Reputation: 505
The following code fills all my memory:
from sys import getsizeof
import numpy
# from http://stackoverflow.com/a/2117379/272471
def getSize(array):
return getsizeof(array) + len(array) * getsizeof(array[0])
class test():
def __init__(self):
pass
def t(self):
temp = numpy.zeros([200,100,100])
A = numpy.zeros([200], dtype = numpy.float64)
for i in range(200):
A[i] = numpy.sum( temp[i].diagonal() )
return A
a = test()
memory_usage("before")
c = [a.t() for i in range(100)]
del a
memory_usage("After")
print("Size of c:", float(getSize(c))/1000.0)
The output is:
('>', 'before', 'memory:', 20588, 'KiB ')
('>', 'After', 'memory:', 1583456, 'KiB ')
('Size of c:', 8.92)
Why am I using ~1.5 GB of memory if c is ~ 9 KiB? Is this a memory leak? (Thanks)
The memory_usage
function was posted on SO and is reported here for clarity:
def memory_usage(text = ''):
"""Memory usage of the current process in kilobytes."""
status = None
result = {'peak': 0, 'rss': 0}
try:
# This will only work on systems with a /proc file system
# (like Linux).
status = open('/proc/self/status')
for line in status:
parts = line.split()
key = parts[0][2:-1].lower()
if key in result:
result[key] = int(parts[1])
finally:
if status is not None:
status.close()
print('>', text, 'memory:', result['rss'], 'KiB ')
return result['rss']
Upvotes: 2
Views: 4481
Reputation: 505
The implementation of diagonal()
failed to decrement a reference counter.
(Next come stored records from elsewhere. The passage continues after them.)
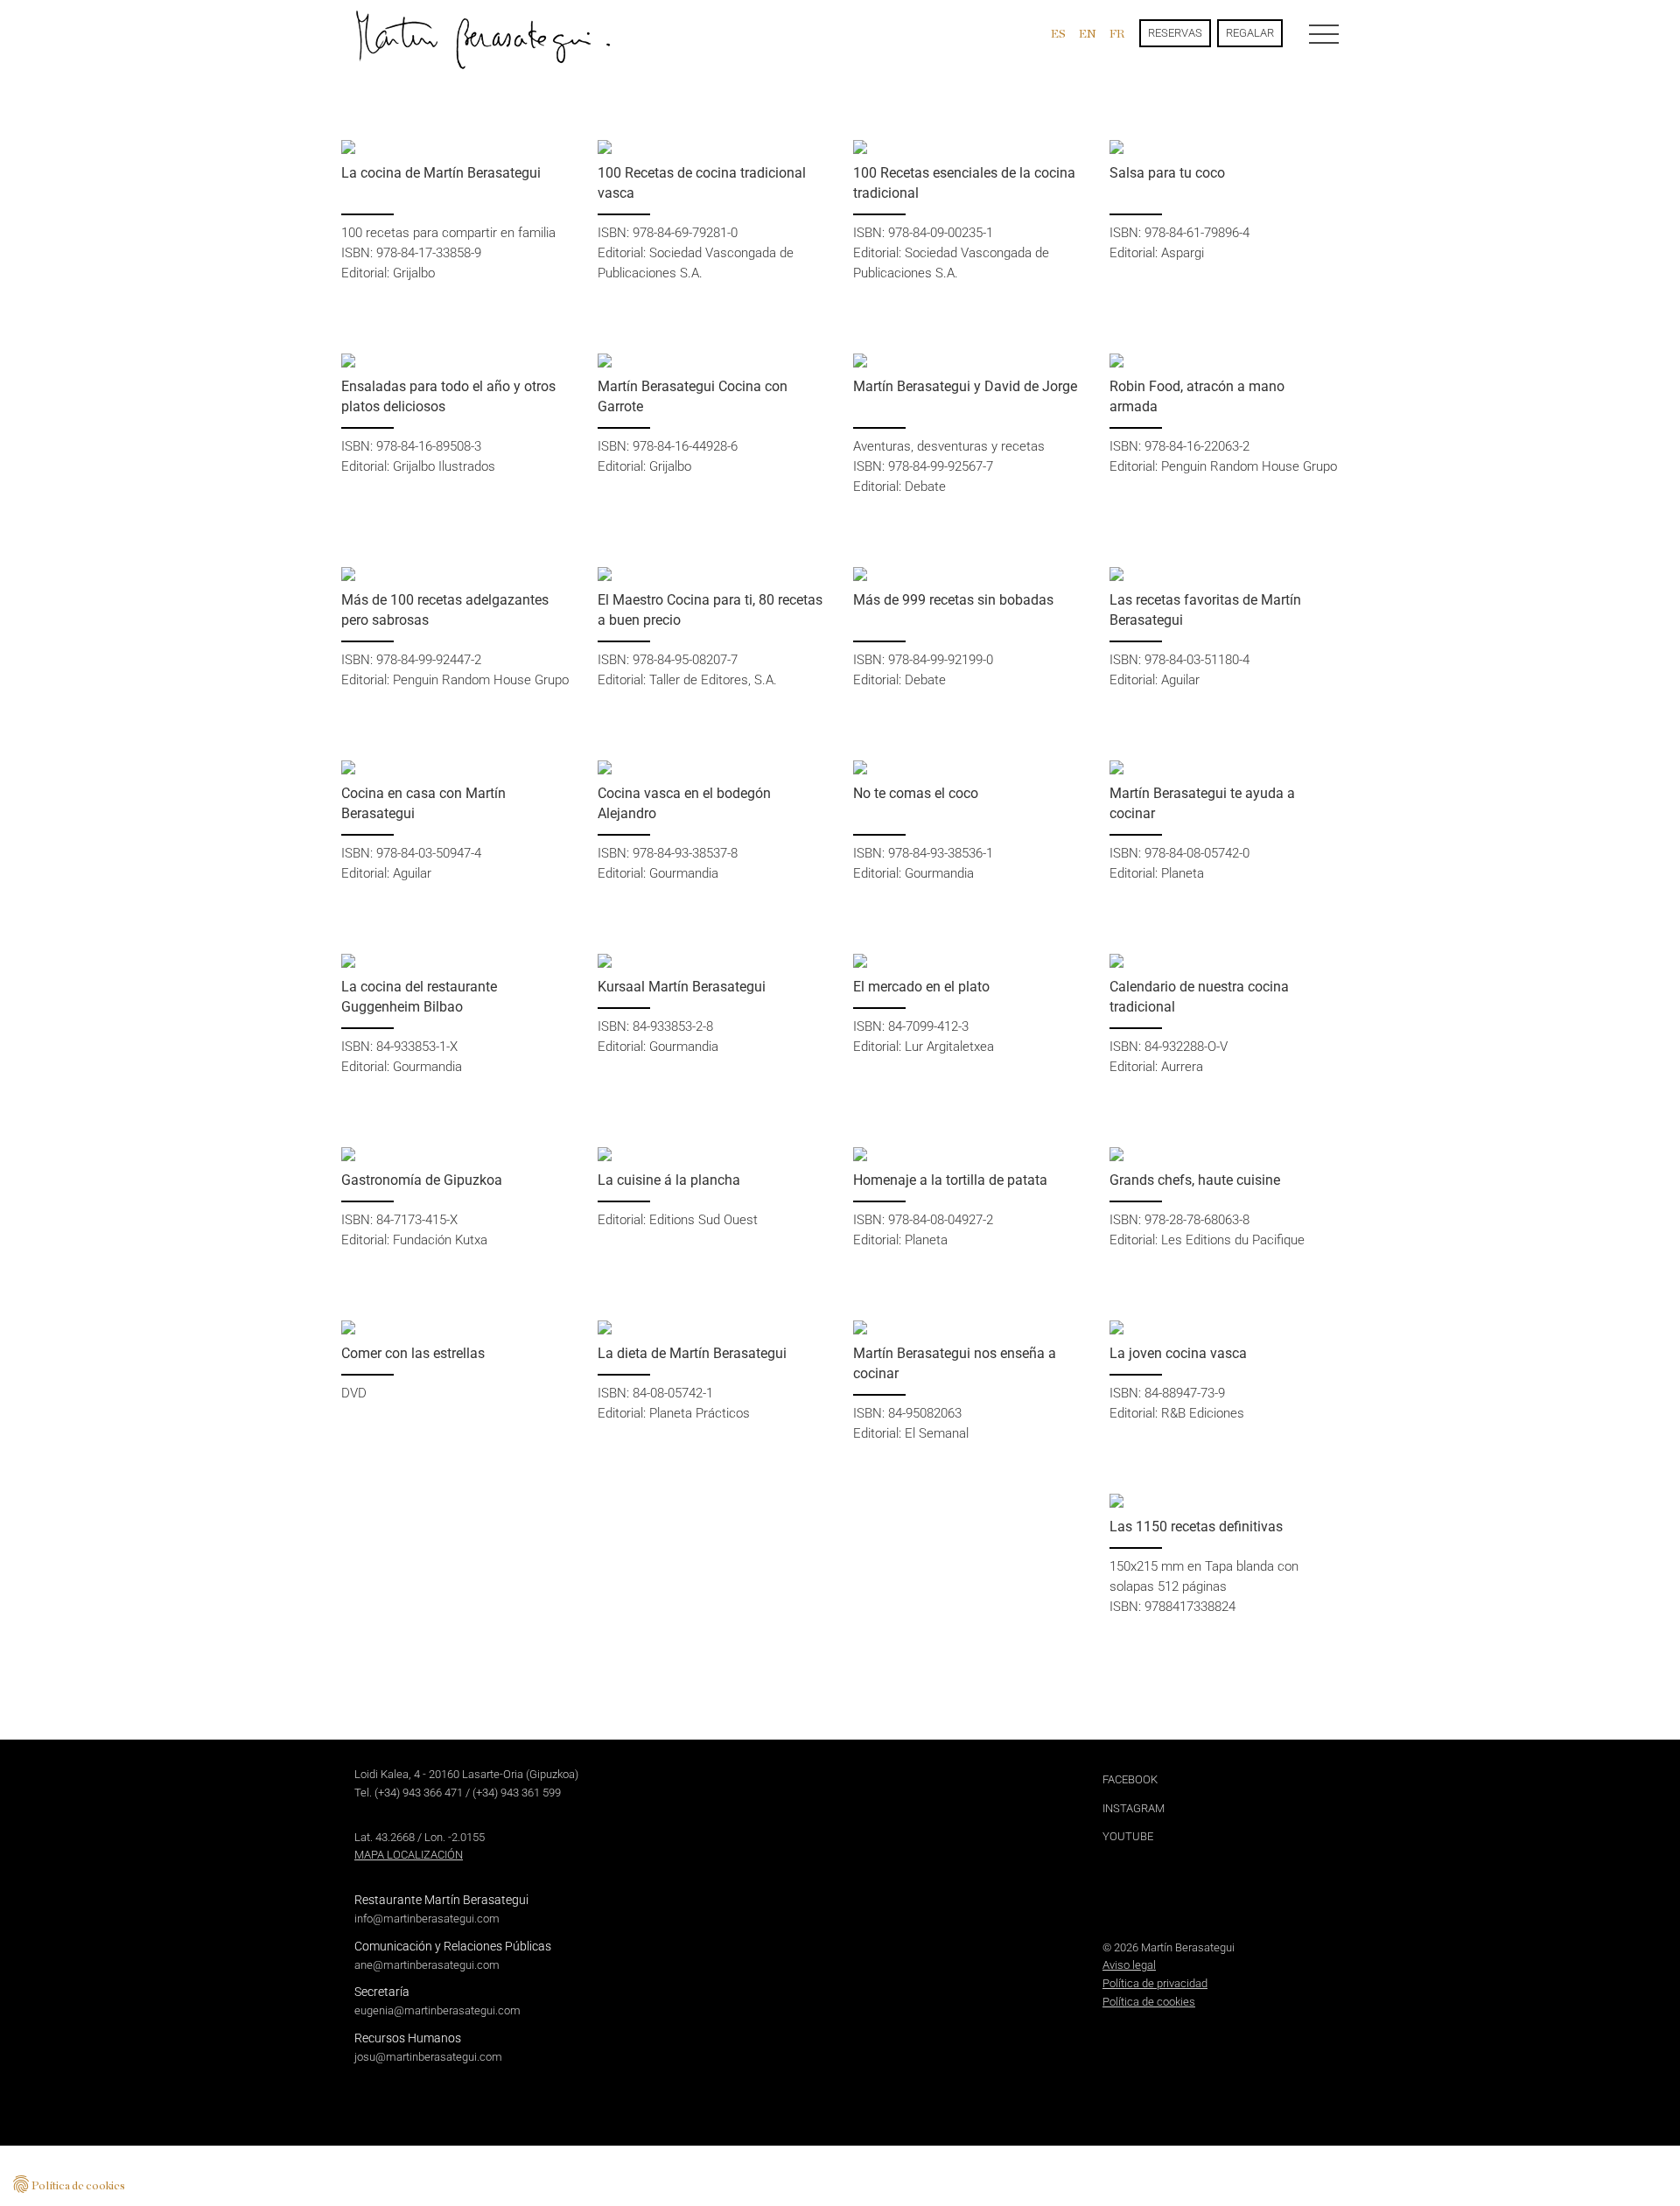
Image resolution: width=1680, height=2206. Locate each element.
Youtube (1127, 1836)
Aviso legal (1129, 1964)
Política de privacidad (1155, 1983)
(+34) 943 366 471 (418, 1792)
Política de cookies (1148, 2001)
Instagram (1133, 1808)
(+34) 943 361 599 (516, 1792)
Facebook (1130, 1779)
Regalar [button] (1250, 32)
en (1087, 33)
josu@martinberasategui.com (428, 2056)
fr (1117, 33)
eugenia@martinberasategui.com (437, 2010)
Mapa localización (408, 1854)
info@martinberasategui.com (427, 1918)
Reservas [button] (1175, 32)
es (1058, 33)
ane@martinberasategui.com (427, 1964)
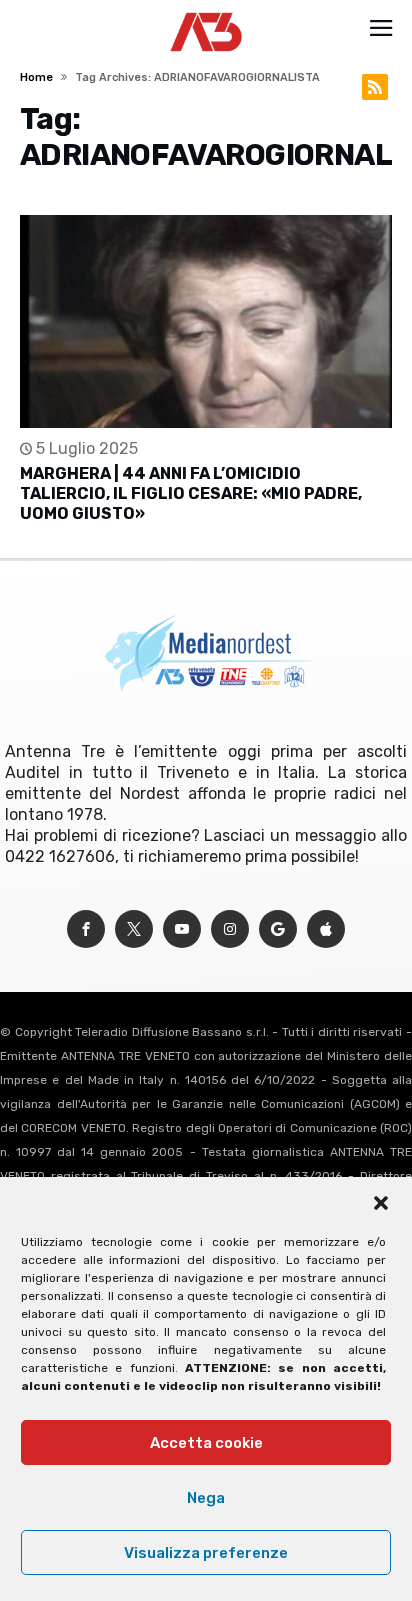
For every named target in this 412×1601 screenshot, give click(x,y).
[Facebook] (86, 929)
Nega (206, 1498)
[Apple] (326, 929)
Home (36, 77)
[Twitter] (134, 929)
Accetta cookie (206, 1443)
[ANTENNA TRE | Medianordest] (206, 12)
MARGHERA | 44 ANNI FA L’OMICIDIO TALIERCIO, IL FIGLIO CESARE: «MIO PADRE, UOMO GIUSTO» (191, 493)
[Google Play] (278, 929)
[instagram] (230, 929)
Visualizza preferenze (206, 1553)
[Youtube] (182, 929)
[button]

This issue had been previously fixed, but the change didn't make it into 1.7.0.
Upgrading to 1.7.1 solves the problem! The release notes contain various useful identifiers, notably issue 2969.
The solution was provided by Sebastian Berg and Charles Harris on the NumPy mailing list.
Upvotes: 6
Reputation: 1015
I don't think sys.getsizeof returns what you expect
your numpy vector A is 64 bit (8 bytes) - so it takes up (at least)
8 * 200 * 100 * 100 * 100 / (2.0**30) = 1.5625 GB
so at minimum you should use 1.5 GB on the 100 arrays, the last few hundred mg are all the integers used for indexing the large numpy data and the 100 objects
It seems that sys.getsizeof always returns 80 no matter how large a numpy array is:
sys.getsizeof(np.zeros([200,1000,100])) # return 80
sys.getsizeof(np.zeros([20,100,10])) # return 80
In your code you delete a which is a tiny factory object who's t method return huge numpy arrays, you store these huge arrays in a list called c. try to delete c, then you should regain most of your RAM
Upvotes: 0
Reputation: 91149
Python allocs memory from the OS if it needs some.
If it doesn't need it any longer, it may or may not return it again.
But if it doesn't return it, the memory will be reused on subsequent allocations. You should check that; but supposedly the memory consumption won't increase even more.
About your estimations of memory consumption: As azorius already wrote, your temp
array consumes 16 MB, while your A
array consumes about 200 * 8 = 1600 bytes (+ 40 for internal reasons). If you take 100 of them, you are at 164000 bytes (plus some for the list).
Besides that, I have no explanation for the memory consumption you have.
Upvotes: 1